The film itself has moments of visual beauty unrivaled by any other Coen’s film. Obviously, “No Country” had similar vast wilderness, but it’s usually the content of the images (ex. dead dogs) that stick in people’s mind rather than in “True Grit,” where a man riding a horse becomes more than just seeing such a thing. The shots and cuts play with light and size so fluidly that they also seem like jokes for the person who sat on the mute button. In one instance, Cogburn finds the mineshaft he believes the baddies are hiding out in. He strolls into the frame within the frame (camera in the dark cave, Bridges standing in the entrance) with weight and power—perhaps even homaging John Wayne’s iconic doorframe shot in “The Searchers.” Cogburn holds out his hand cannon and fires into the cave. The recoil sends Bridges off-balance as we cut to a distant shot outside of the mineshaft entrance, revealing Bridges as a small, drunken, figure on the side of a cliff. Cogburn goes from threatening a cave to helpless in a valley in two film shots, firing only one himself.
[Spoiler for the next paragraph]
As a note of criticism, I felt Mattie climatic dilemma was watered down from the novel, wherein she falls into the snake pit, gets trapped, snakes come out and then Tom Chaney appears overhead, laughing—eventually shot by Cogburn.
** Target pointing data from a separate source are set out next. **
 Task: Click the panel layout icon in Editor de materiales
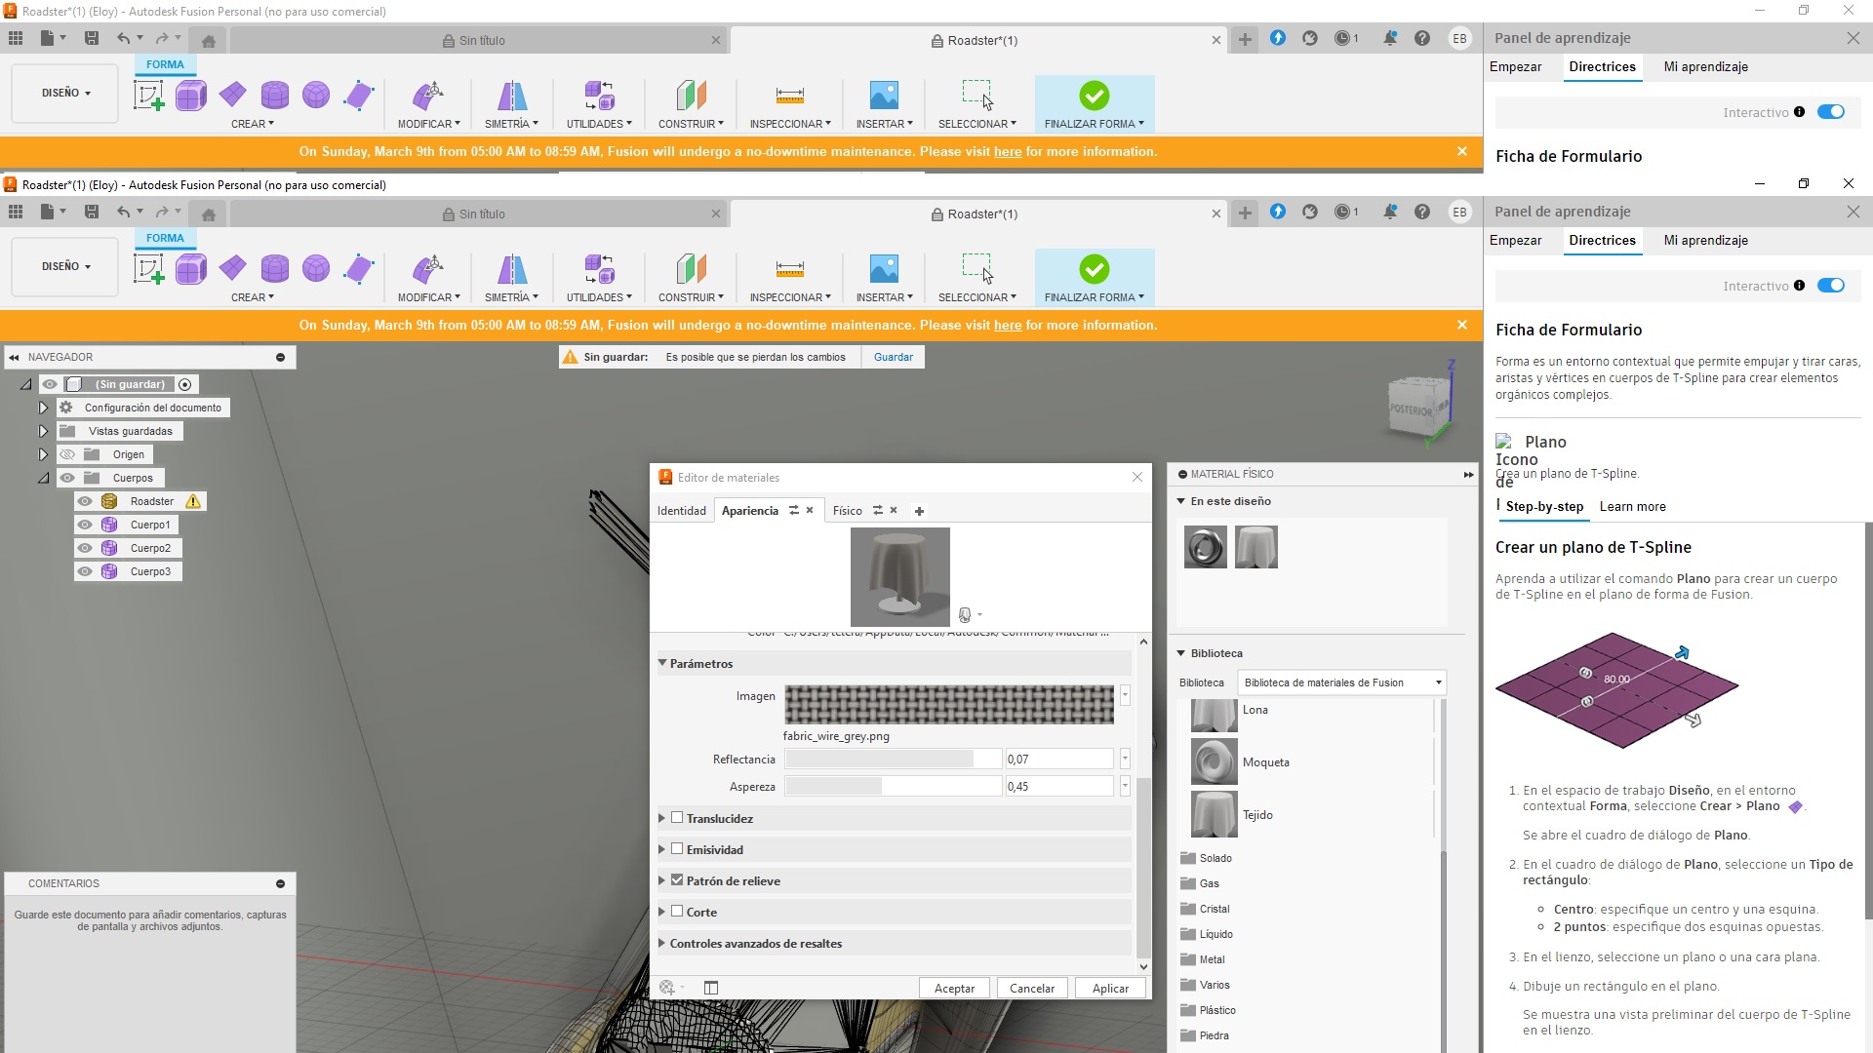point(711,988)
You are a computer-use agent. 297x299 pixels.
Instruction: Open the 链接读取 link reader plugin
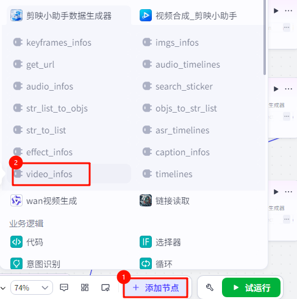tap(165, 201)
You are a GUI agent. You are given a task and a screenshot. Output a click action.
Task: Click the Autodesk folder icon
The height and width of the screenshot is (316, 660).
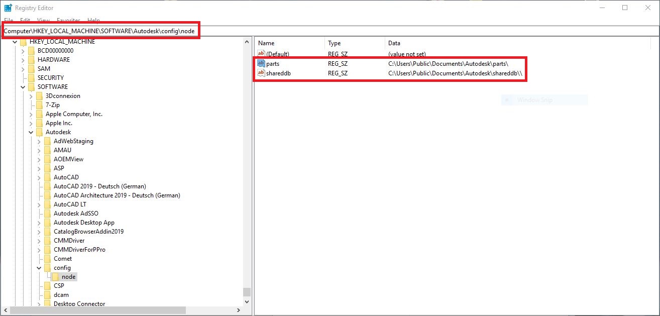(39, 132)
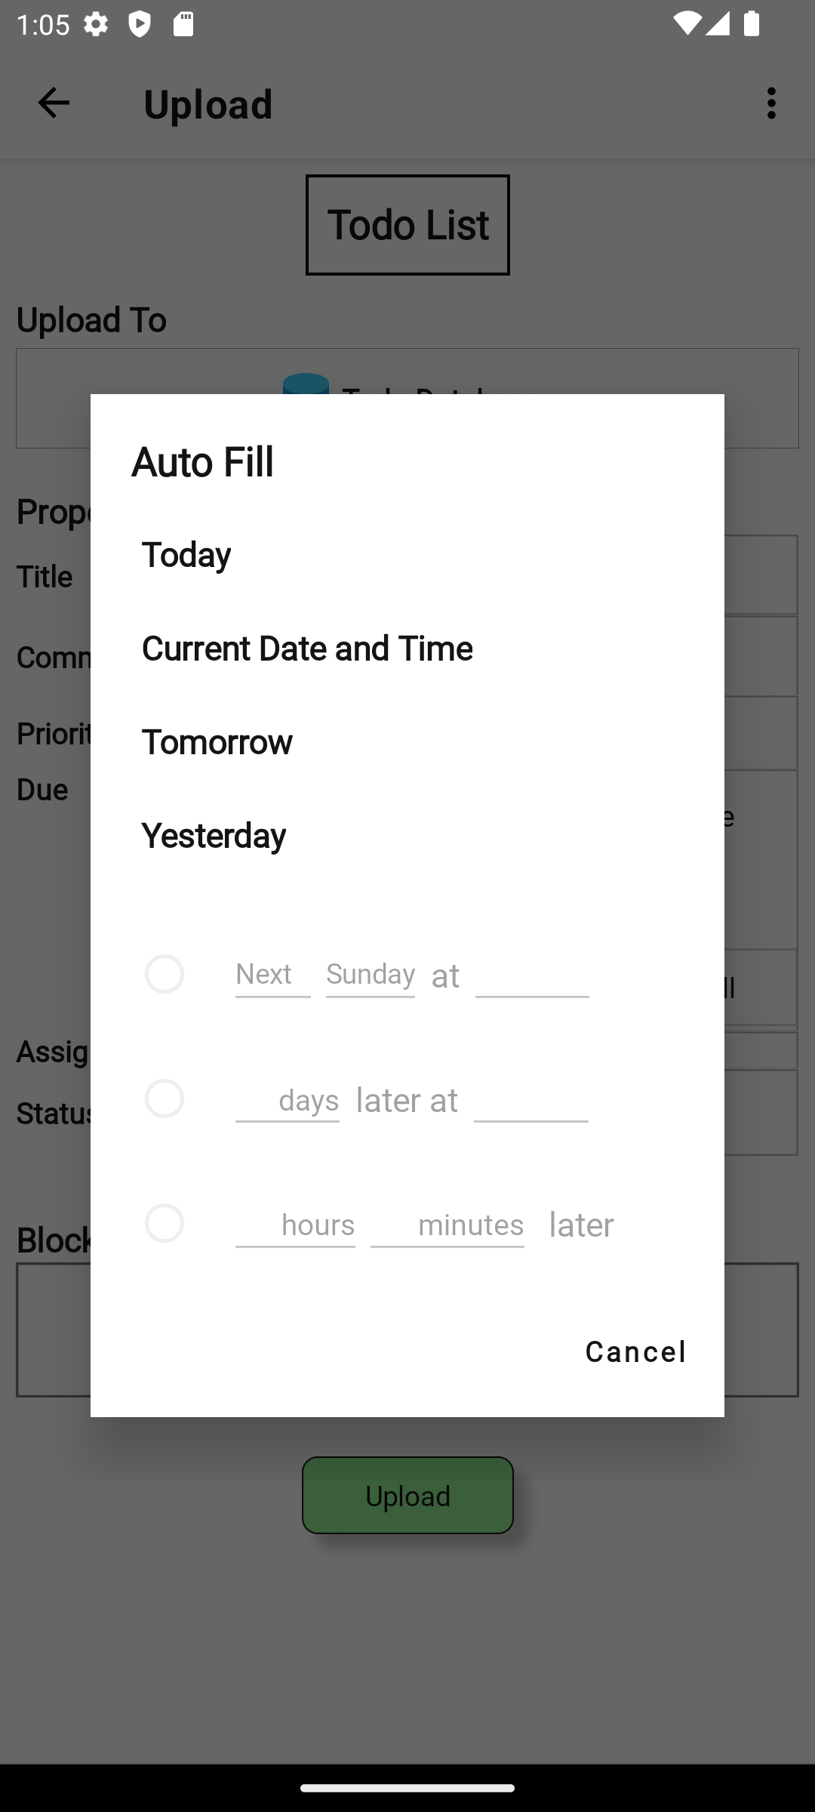Tap the settings gear in status bar
815x1812 pixels.
[x=96, y=25]
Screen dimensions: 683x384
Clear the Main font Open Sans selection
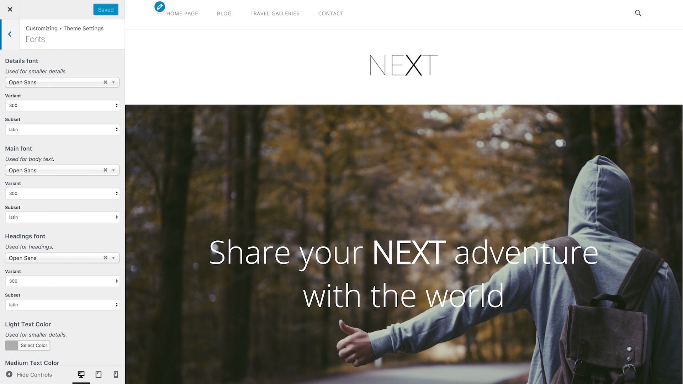(105, 170)
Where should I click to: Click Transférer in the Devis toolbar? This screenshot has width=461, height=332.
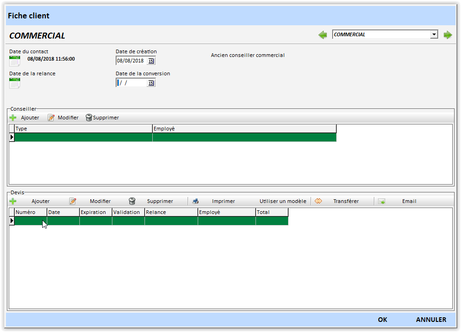click(x=337, y=201)
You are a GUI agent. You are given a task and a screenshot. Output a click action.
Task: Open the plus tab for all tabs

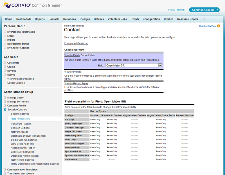point(204,19)
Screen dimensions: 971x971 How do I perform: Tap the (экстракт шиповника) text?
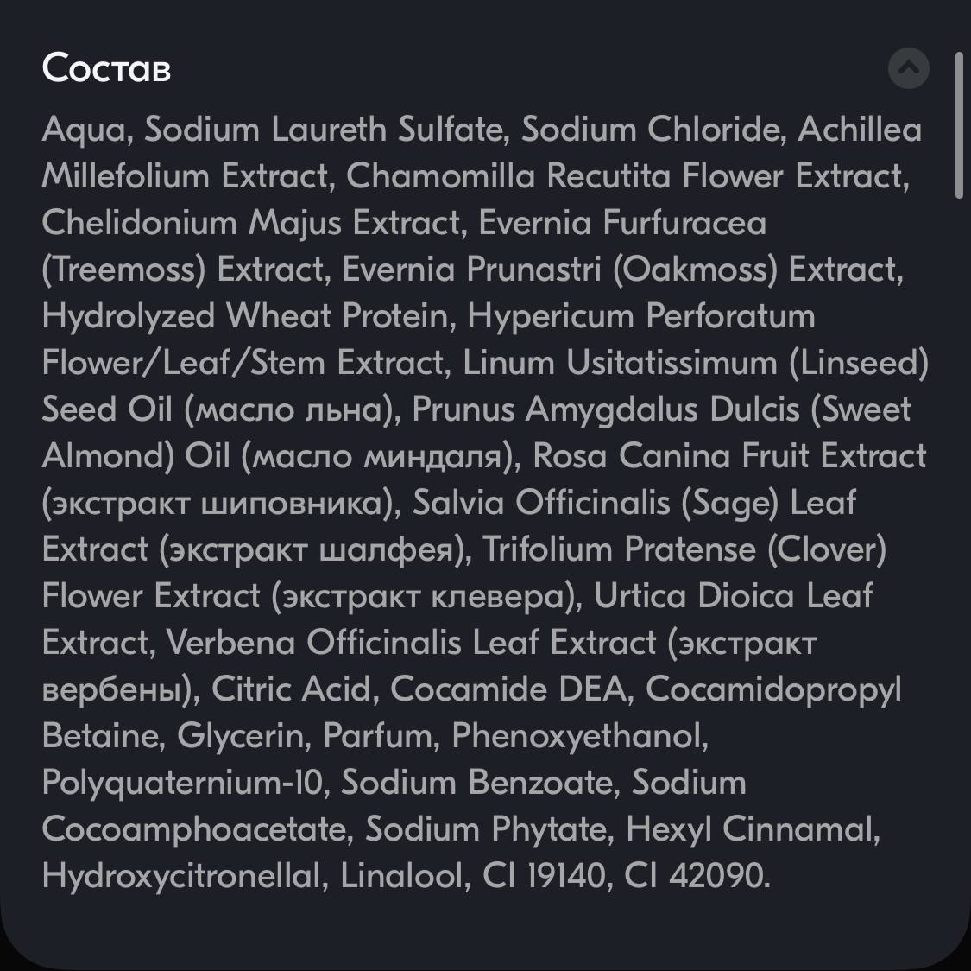[x=221, y=503]
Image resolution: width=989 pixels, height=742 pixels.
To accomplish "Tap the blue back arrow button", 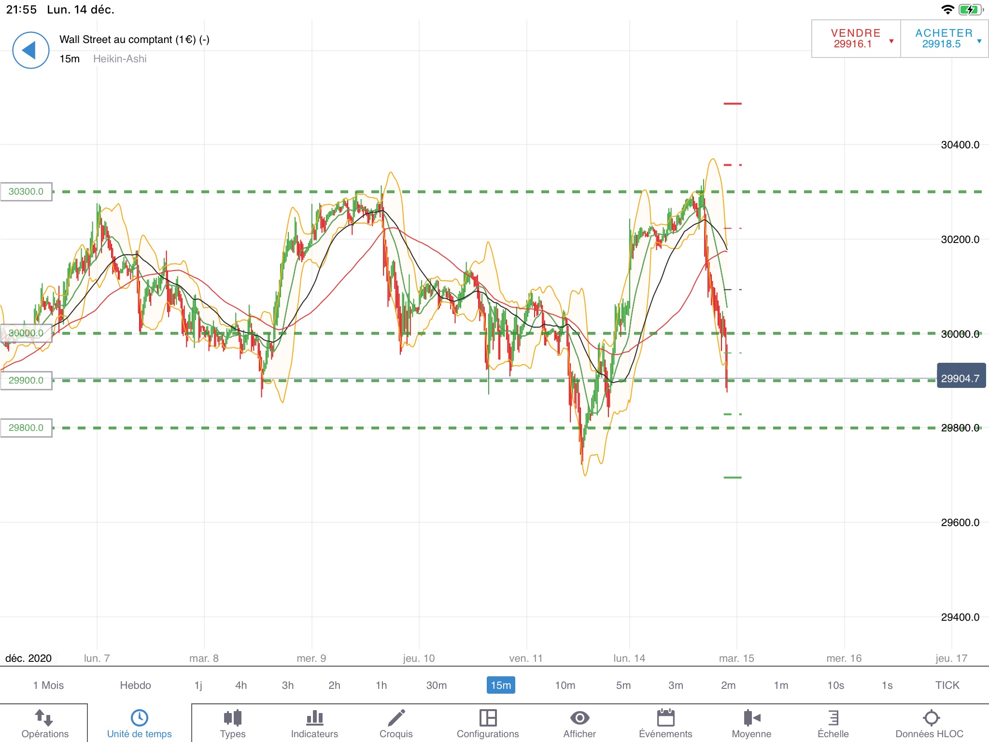I will tap(30, 50).
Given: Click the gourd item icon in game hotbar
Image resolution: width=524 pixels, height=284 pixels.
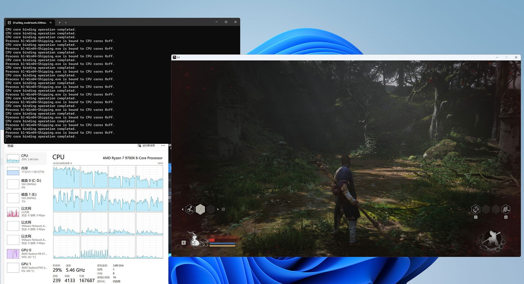Looking at the screenshot, I should [190, 209].
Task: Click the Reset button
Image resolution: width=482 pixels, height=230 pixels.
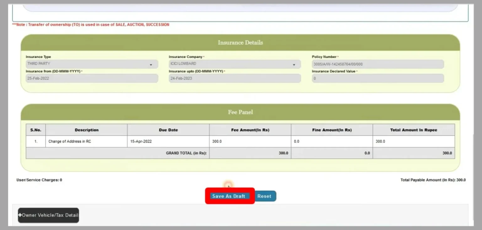Action: click(x=265, y=196)
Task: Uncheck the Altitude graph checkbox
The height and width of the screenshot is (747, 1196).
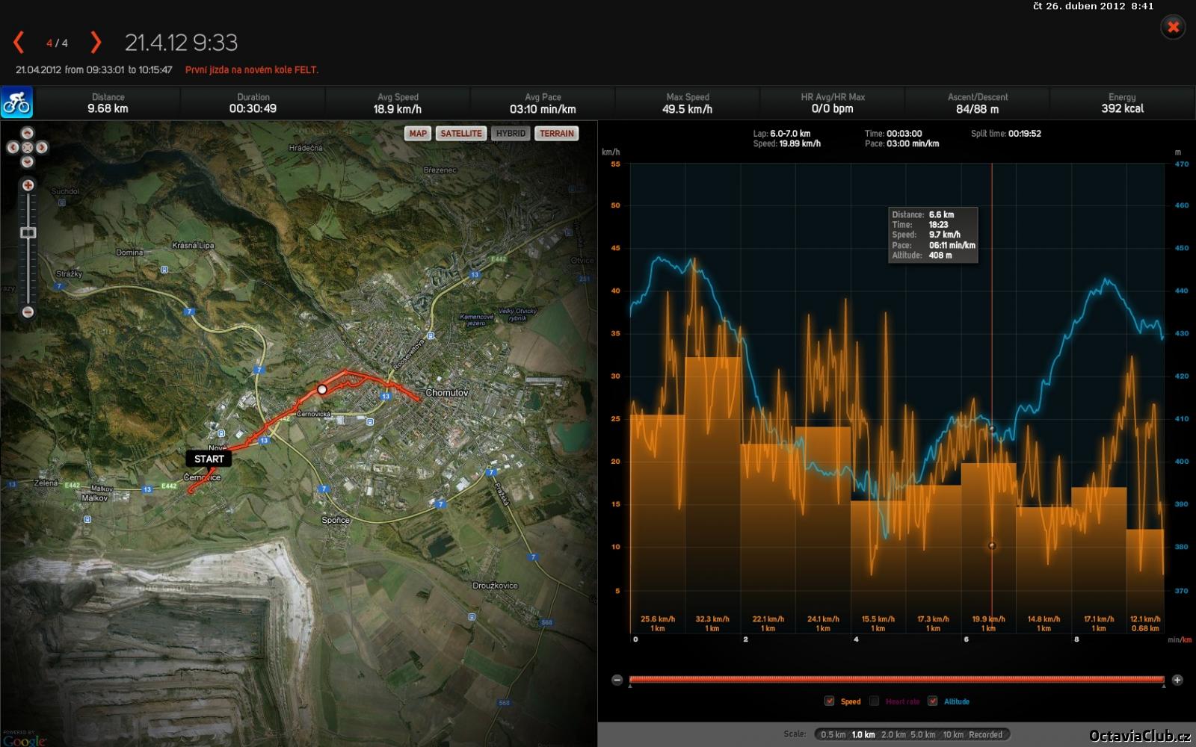Action: point(932,701)
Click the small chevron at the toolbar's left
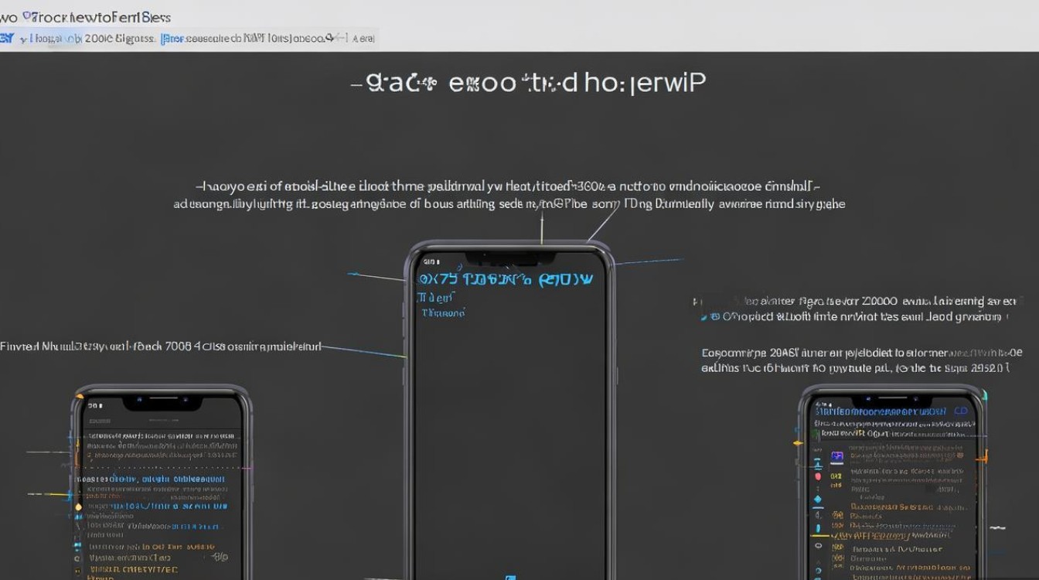The width and height of the screenshot is (1039, 580). point(23,38)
In the film, Mattie gets her revenge by personally shooting Chaney, negating the #1 risk of using Cogburn (that he shoots all of his criminals). Furthermore, we lose the sense of “ultimate worst-case scenario.”
[Spoiler over.]
Ultimately, the craft behind the film, the actors in front of the screen and the knowledge audiences can bring into the film all work together to make one of the most completely contained and balanced films of the year. The film’s energy sputters and even struggles a bit when Mattie and the others hang around town but it doesn’t last long. And the climax was slightly less everything than in the novel (as described in my ‘spoiler paragraph’), but these feel like small points against a mostly great film. It’s not the runaway success of perhaps the Coen’s bests, nor can we be assured of its future classic (or cult-classic) status, but when that becomes the concern, I think we can all sleep okay at night. Unless there are rattlesnakes under your bed. Damn, why did I say that?